**Data to process:**
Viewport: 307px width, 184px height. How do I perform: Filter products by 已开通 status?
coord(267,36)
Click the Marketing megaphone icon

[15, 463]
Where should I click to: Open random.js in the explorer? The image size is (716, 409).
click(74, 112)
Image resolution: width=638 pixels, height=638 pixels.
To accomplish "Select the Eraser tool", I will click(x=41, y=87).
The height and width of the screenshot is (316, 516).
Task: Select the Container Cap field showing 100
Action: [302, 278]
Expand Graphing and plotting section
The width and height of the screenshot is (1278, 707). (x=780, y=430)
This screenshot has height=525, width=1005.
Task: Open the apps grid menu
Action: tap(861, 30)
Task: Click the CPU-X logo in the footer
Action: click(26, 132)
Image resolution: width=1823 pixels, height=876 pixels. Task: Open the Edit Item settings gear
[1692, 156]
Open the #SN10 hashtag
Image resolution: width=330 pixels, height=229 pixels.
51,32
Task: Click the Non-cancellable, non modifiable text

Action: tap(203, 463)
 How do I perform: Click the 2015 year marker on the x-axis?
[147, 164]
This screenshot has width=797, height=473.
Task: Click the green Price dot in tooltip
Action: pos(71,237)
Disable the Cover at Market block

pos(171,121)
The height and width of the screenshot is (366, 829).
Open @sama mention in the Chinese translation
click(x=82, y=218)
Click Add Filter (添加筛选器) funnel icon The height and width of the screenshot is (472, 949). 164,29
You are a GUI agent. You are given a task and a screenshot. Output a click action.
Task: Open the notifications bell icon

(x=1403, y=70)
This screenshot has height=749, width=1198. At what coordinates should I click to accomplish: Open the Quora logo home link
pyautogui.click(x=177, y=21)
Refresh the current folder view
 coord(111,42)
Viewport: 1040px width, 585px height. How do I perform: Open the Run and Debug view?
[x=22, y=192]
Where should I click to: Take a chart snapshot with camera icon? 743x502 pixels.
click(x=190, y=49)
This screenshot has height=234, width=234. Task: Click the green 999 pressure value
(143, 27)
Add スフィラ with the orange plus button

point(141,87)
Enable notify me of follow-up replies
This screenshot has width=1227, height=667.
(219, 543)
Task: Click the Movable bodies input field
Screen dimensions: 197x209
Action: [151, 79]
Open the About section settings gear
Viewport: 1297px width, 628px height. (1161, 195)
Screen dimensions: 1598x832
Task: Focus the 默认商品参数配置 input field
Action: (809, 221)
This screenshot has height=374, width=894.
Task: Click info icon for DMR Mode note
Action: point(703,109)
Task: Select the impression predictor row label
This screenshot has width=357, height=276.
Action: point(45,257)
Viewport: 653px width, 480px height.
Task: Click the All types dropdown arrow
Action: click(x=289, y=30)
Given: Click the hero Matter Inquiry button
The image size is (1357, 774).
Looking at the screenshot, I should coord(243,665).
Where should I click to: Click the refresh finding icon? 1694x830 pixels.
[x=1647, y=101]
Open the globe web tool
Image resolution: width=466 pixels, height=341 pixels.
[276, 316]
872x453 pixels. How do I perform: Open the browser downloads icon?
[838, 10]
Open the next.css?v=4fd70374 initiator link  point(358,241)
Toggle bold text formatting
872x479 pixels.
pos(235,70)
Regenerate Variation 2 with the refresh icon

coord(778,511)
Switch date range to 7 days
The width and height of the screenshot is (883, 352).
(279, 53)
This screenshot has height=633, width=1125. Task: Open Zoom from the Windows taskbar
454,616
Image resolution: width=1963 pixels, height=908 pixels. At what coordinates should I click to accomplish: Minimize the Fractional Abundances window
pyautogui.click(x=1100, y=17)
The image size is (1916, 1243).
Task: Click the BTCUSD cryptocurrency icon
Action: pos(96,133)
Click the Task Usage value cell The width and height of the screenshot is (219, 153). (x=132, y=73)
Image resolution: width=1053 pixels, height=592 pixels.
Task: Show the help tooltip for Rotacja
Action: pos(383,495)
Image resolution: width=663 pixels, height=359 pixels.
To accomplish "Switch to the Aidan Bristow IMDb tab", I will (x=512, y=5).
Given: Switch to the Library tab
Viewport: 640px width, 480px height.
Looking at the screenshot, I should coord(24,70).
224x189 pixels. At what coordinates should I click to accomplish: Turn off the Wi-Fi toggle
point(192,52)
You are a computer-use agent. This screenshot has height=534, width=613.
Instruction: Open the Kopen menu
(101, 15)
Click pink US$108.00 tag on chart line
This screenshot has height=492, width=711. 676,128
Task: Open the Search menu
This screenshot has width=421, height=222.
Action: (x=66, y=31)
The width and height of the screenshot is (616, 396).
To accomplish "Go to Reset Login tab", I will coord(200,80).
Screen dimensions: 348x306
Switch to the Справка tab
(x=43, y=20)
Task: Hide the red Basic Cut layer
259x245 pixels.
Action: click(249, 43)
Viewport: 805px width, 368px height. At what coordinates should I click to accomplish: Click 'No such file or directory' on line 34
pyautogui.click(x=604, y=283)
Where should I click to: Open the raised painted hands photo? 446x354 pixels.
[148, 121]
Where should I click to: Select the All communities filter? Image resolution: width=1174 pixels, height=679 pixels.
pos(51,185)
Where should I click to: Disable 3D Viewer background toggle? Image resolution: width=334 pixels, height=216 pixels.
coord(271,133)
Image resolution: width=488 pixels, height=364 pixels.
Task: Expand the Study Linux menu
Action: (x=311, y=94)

**Written task:** Could you reproduce the entire listing above word for word, keeping every line in its original order?

**Solution for this problem:**
Viewport: 307px width, 184px height. How do I perform: Filter products by 已开通 status?
coord(267,36)
Click the Marketing megaphone icon

[15, 463]
Where should I click to: Open random.js in the explorer? The image size is (716, 409).
click(74, 112)
Image resolution: width=638 pixels, height=638 pixels.
To accomplish "Select the Eraser tool", I will click(x=41, y=87).
The height and width of the screenshot is (316, 516).
Task: Select the Container Cap field showing 100
Action: [302, 278]
Expand Graphing and plotting section
The width and height of the screenshot is (1278, 707). (x=780, y=430)
This screenshot has height=525, width=1005.
Task: Open the apps grid menu
Action: tap(861, 30)
Task: Click the CPU-X logo in the footer
Action: click(26, 132)
Image resolution: width=1823 pixels, height=876 pixels. Task: Open the Edit Item settings gear
[1692, 156]
Open the #SN10 hashtag
Image resolution: width=330 pixels, height=229 pixels.
51,32
Task: Click the Non-cancellable, non modifiable text

Action: tap(203, 463)
 How do I perform: Click the 2015 year marker on the x-axis?
[147, 164]
This screenshot has width=797, height=473.
Task: Click the green Price dot in tooltip
Action: pos(71,237)
Disable the Cover at Market block

pos(171,121)
The height and width of the screenshot is (366, 829).
Open @sama mention in the Chinese translation
click(x=82, y=218)
Click Add Filter (添加筛选器) funnel icon The height and width of the screenshot is (472, 949). 164,29
You are a GUI agent. You are given a task and a screenshot. Output a click action.
Task: Open the notifications bell icon

(x=1403, y=70)
This screenshot has height=749, width=1198. At what coordinates should I click to accomplish: Open the Quora logo home link
pyautogui.click(x=177, y=21)
Refresh the current folder view
 coord(111,42)
Viewport: 1040px width, 585px height. How do I perform: Open the Run and Debug view?
[x=22, y=192]
Where should I click to: Take a chart snapshot with camera icon? 743x502 pixels.
click(x=190, y=49)
This screenshot has height=234, width=234. Task: Click the green 999 pressure value
(143, 27)
Add スフィラ with the orange plus button

point(141,87)
Enable notify me of follow-up replies
This screenshot has width=1227, height=667.
(219, 543)
Task: Click the Movable bodies input field
Screen dimensions: 197x209
Action: [151, 79]
Open the About section settings gear
Viewport: 1297px width, 628px height. (1161, 195)
Screen dimensions: 1598x832
Task: Focus the 默认商品参数配置 input field
Action: (809, 221)
This screenshot has height=374, width=894.
Task: Click info icon for DMR Mode note
Action: point(703,109)
Task: Select the impression predictor row label
This screenshot has width=357, height=276.
Action: point(45,257)
Viewport: 653px width, 480px height.
Task: Click the All types dropdown arrow
Action: click(x=289, y=30)
Given: Click the hero Matter Inquiry button
The image size is (1357, 774).
Looking at the screenshot, I should coord(243,665).
Where should I click to: Click the refresh finding icon? 1694x830 pixels.
[x=1647, y=101]
Open the globe web tool
Image resolution: width=466 pixels, height=341 pixels.
[276, 316]
872x453 pixels. How do I perform: Open the browser downloads icon?
[838, 10]
Open the next.css?v=4fd70374 initiator link  point(358,241)
Toggle bold text formatting
872x479 pixels.
pos(235,70)
Regenerate Variation 2 with the refresh icon

coord(778,511)
Switch date range to 7 days
The width and height of the screenshot is (883, 352).
(279, 53)
This screenshot has height=633, width=1125. Task: Open Zoom from the Windows taskbar
454,616
Image resolution: width=1963 pixels, height=908 pixels. At what coordinates should I click to accomplish: Minimize the Fractional Abundances window
pyautogui.click(x=1100, y=17)
The image size is (1916, 1243).
Task: Click the BTCUSD cryptocurrency icon
Action: pos(96,133)
Click the Task Usage value cell The width and height of the screenshot is (219, 153). (x=132, y=73)
Image resolution: width=1053 pixels, height=592 pixels.
Task: Show the help tooltip for Rotacja
Action: pos(383,495)
Image resolution: width=663 pixels, height=359 pixels.
To accomplish "Switch to the Aidan Bristow IMDb tab", I will (x=512, y=5).
Given: Switch to the Library tab
Viewport: 640px width, 480px height.
Looking at the screenshot, I should coord(24,70).
224x189 pixels. At what coordinates should I click to accomplish: Turn off the Wi-Fi toggle
point(192,52)
You are a computer-use agent. This screenshot has height=534, width=613.
Instruction: Open the Kopen menu
(101, 15)
Click pink US$108.00 tag on chart line
This screenshot has height=492, width=711. 676,128
Task: Open the Search menu
This screenshot has width=421, height=222.
Action: (x=66, y=31)
The width and height of the screenshot is (616, 396).
To accomplish "Go to Reset Login tab", I will coord(200,80).
Screen dimensions: 348x306
Switch to the Справка tab
(x=43, y=20)
Task: Hide the red Basic Cut layer
259x245 pixels.
Action: click(249, 43)
Viewport: 805px width, 368px height. At what coordinates should I click to accomplish: Click 'No such file or directory' on line 34
pyautogui.click(x=604, y=283)
Where should I click to: Open the raised painted hands photo? 446x354 pixels.
[148, 121]
Where should I click to: Select the All communities filter? Image resolution: width=1174 pixels, height=679 pixels.
pos(51,185)
Where should I click to: Disable 3D Viewer background toggle? Image resolution: width=334 pixels, height=216 pixels.
coord(271,133)
Image resolution: width=488 pixels, height=364 pixels.
Task: Expand the Study Linux menu
Action: (x=311, y=94)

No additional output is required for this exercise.